TASK OBJECTIVE: For this exercise, restate word for word only the lines from the one containing "Where should I" through the last line below. Pictures do not get copied.

RECORD EXCERPTS:
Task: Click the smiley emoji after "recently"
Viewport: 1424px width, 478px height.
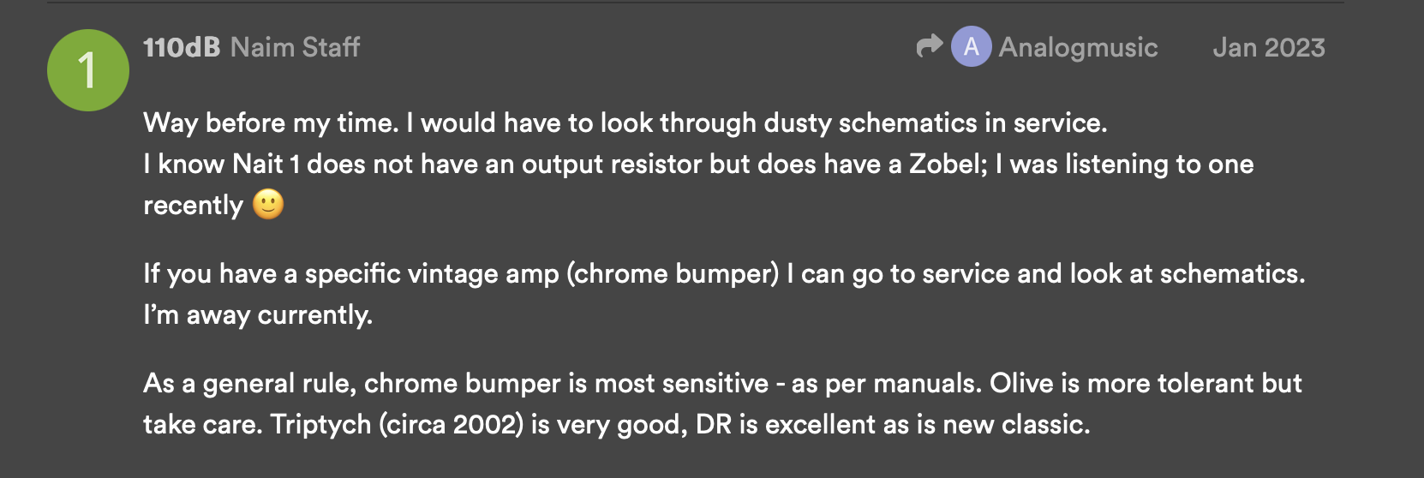Action: [x=268, y=205]
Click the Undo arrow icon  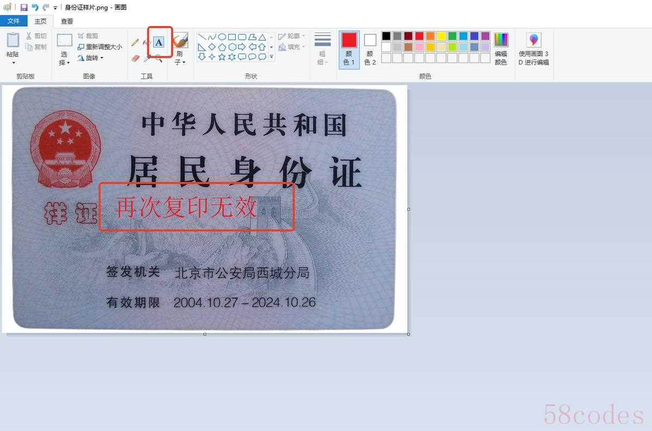point(35,7)
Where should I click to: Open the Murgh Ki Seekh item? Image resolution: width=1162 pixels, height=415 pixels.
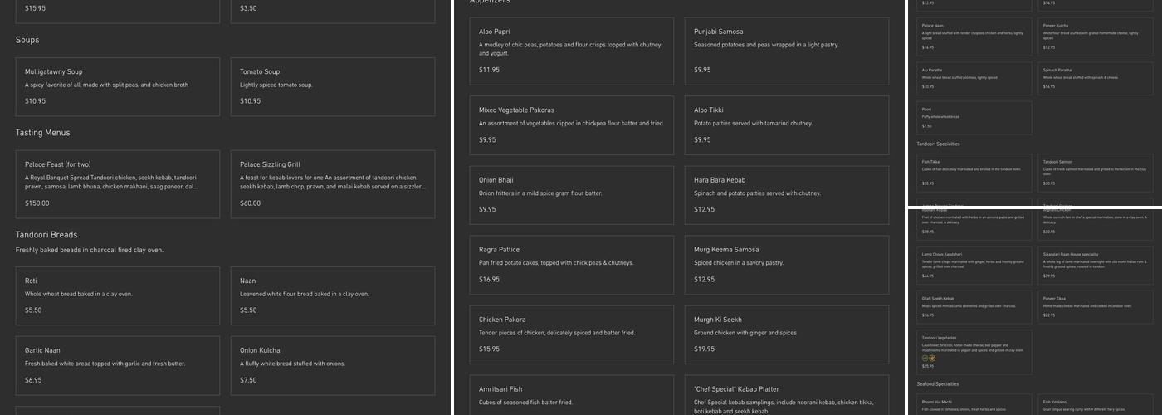pos(786,334)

EXERCISE SOLUTION:
Where should I click to: Open the Murgh Ki Seekh item? Image resolution: width=1162 pixels, height=415 pixels.
pos(786,334)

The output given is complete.